# [What you will do]
From the entries below, please output exactly the lines starting at the one containing "Edit the NanoSafetyRS01IP(O->T)" and ending at the one containing "At what coordinates should I click to accomplish: Expand", both included.

# [The data]
::::::

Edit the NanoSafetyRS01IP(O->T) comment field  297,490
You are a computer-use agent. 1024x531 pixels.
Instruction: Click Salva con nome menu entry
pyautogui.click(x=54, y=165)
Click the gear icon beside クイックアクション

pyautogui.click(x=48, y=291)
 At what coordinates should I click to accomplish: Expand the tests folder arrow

::::::

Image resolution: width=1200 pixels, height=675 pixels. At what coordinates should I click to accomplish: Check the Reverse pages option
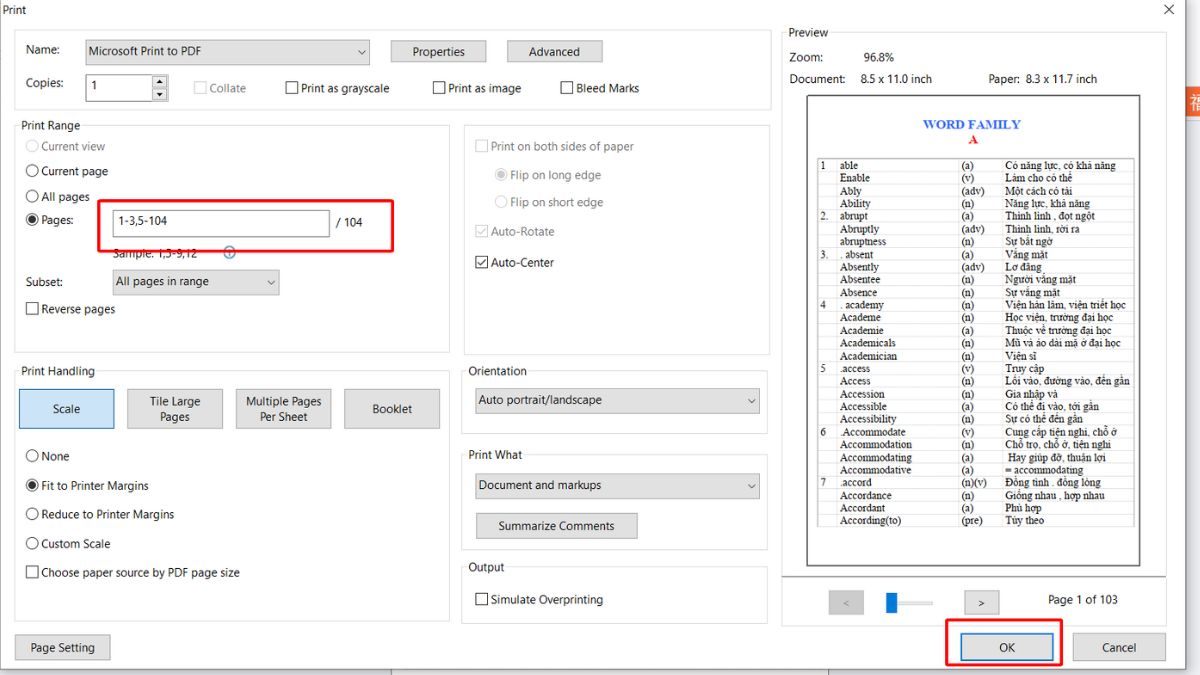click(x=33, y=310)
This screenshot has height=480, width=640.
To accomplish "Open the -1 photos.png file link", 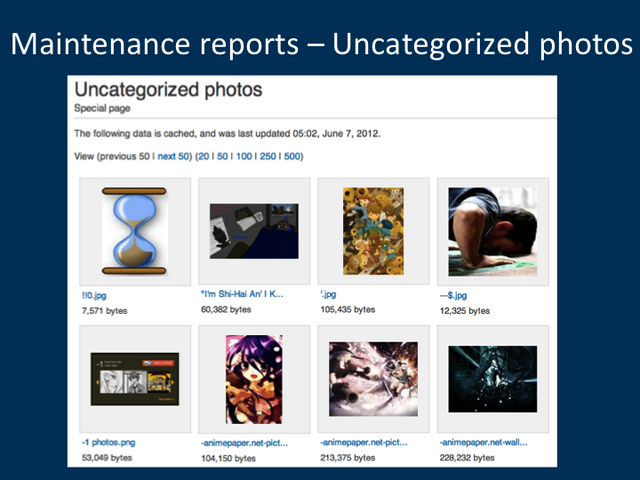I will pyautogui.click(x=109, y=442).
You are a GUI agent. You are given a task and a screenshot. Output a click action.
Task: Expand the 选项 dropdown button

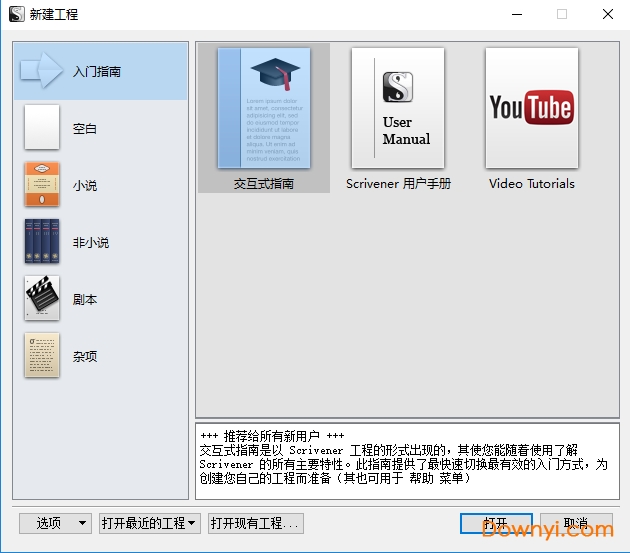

::::::

# [Result of this exercise]
Edit the NanoSafetyRS01IP(O->T) comment field  297,490
You are a computer-use agent. 1024x531 pixels.
Instruction: Click Salva con nome menu entry
pyautogui.click(x=54, y=165)
Click the gear icon beside クイックアクション

pyautogui.click(x=48, y=291)
 At what coordinates should I click to accomplish: Expand the tests folder arrow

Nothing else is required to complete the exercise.